Universidad para Mayores, testimonio de un profesor
Era verano, pero nosotros encendimos la lumbre. En un rincón de la sierra de Gredos, en esta misma casa, mi abuela me contaba sus experiencias durante la Guerra Civil española. “Yo vine a Madrid a pasar tres alegres días, y pasé tres tristes y hambrientos años”. Cuánto me acuerdo de ella ahora…
También me relataba sus cuentos, poniendo voces distintas a los personajes; y me leía leyendas de Egipto. Estábamos fuera del tiempo, fuera del espacio, en uno de los lugares del mundo que más cerca están del cielo, castillo interior. Piedra y cielo, memoria y relato, palabra y fuego. El presente eterno. La tradición oral me hipnotiza, no lo puedo remediar. También el trabajo bien hecho: una mano escribiendo, unas manos trabajando, alguien que remienda una tela estampada de muchos colores. Esas manos… eran flores de pergamino que me cuidaban y que guiaban mis pasos. Por eso a mi abuela la llamé Güella, pues para mí era como la gata abuela que cuida a sus gatitos nietos, estos gatitos que torpemente van poniendo sus patas por donde imprimió sus huellas la gran gata blanca. Ella es abuela, huella, Güella. Ella mira al horizonte de los años y la experiencia, aparentemente ajena al instante; aunque los siglos palpitan en quien guía a los que vivirán.
Os parecerá ridículo, pero estábamos en tal aislamiento, que nos tuvo que llamar mi tía para enterarnos de los atentados del 11-S. La historia cambia en un instante, y en directo. ¿La historia está hecha de rupturas o de continuidades? La verdad es que no lo sé, diría que es un continuo tránsito. Pero lo que sé es que con mi abuela aprendí a amar las cosas hechas con las manos –incluyendo los churros con chocolate–, la belleza de los relatos y descubrí mi vocación, la historia del arte. Es curioso, porque ahora soy yo quien enseña a muchas personas mayores a descubrir –o redescubrir– esta misma vocación. Y aquí estoy, volcado en enseñar a quienes viven su segunda juventud, enseñanza que en nuestro sistema universitario se considera de segunda fila... razones que la razón no entiende.

_Por hacer_.
**a.** En el pasaje citado, ¿qué nombre le puso a su abuela la persona que escribe?
**b.** Enumera lo que, según el pasaje citado, la abuela contaba, relataba o leía a quien escribe.
**c.** Prosigue el testimonio sobre la Universidad para Mayores a partir de su última oración.
Los datos que vienen a continuación son material aparte y no guardan relación con el pasaje citado.

_Segmento de datos_.
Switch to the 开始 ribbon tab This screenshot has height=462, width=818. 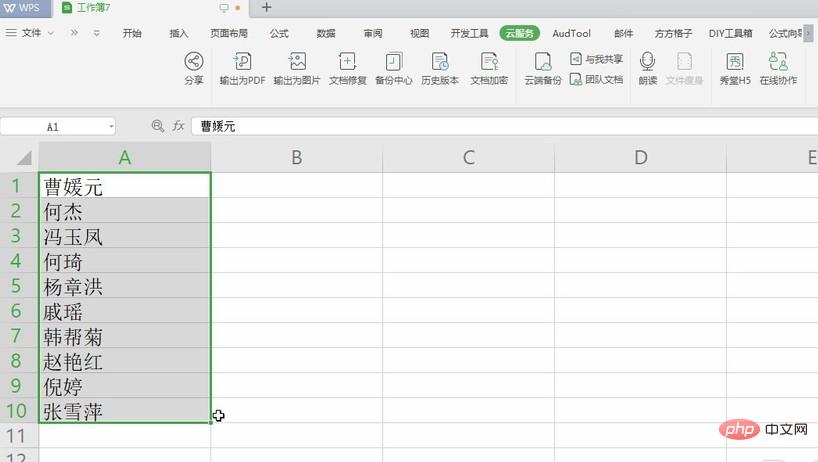point(132,33)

_Respuestas_.
**a.** Güella.

**b.** Sus experiencias durante la Guerra Civil española, sus cuentos y leyendas de Egipto.

**c.**
¿Os gustan las jerarquías? A mí no mucho, tal vez porque fui el más pequeño de ambas familias. He de reconocer que a veces me he dejado llevar por los estereotipos, pero pronto la situación se recondujo. Las clases en el programa Universidad para los Mayores me dieron la oportunidad de jugar con las jerarquías: el joven enseña al mayor y también el estudiante enseña al docente. La enseñanza es un teatro, y yo tenía muchas historias que vivir con ellos y muchas ganas de subirme al escenario. Pero lo que no me esperaba es que finalmente el público respondiese con tal pasión. Habíamos conseguido la obra de arte total.
Enseñar a mayores es partir de una ventaja: ellos aún creen en el relato de la autoridad del profesor, aunque también tienen más armas para denunciar perfiles poco exigentes. No tienen pelos en la lengua y están porque quieren estar; si no les interesa, se marchan. Es un reto constante, dinámico, abierto a cualquier sorpresa. Como en cualquier grupo humano, hay perlas y hay pedantes. Pero me alegra que el espíritu universitario pueda vivir, al menos, en los mayores, porque la universidad es discutir y cuestionar para sumar. Los jóvenes tienen miedo al maltrato que sufren por la institución y sus ministros: falta de empatía o de comprensión, un suspenso, una mala media, un futuro precario. Los jóvenes prometen todo un mundo de posibilidades, los mayores tienen todo un mundo de posibilidades que aportar. Creo que ésta es la principal diferencia entre unos y otros. Aunque entendemos que los jóvenes están –o estamos– en situación de iniciar un largo recorrido, con toda su frescura y riesgos apasionantes, los mayores ya tienen gran parte de este trabajo hecho y lo ofrecen para enriquecer el espíritu universitario, con menos miedos y con ganas de aportar al grupo. Por su diferente situación biográfica, los mayores no miran tanto la necesidad de labrarse una carrera en un mundo competitivo que nos zarandea y del que somos víctimas. Esta tranquilidad da también mayor libertad; y la libertad, como diría Gombrich, es la clave de la maestría, ya sea en el arte o en la vida.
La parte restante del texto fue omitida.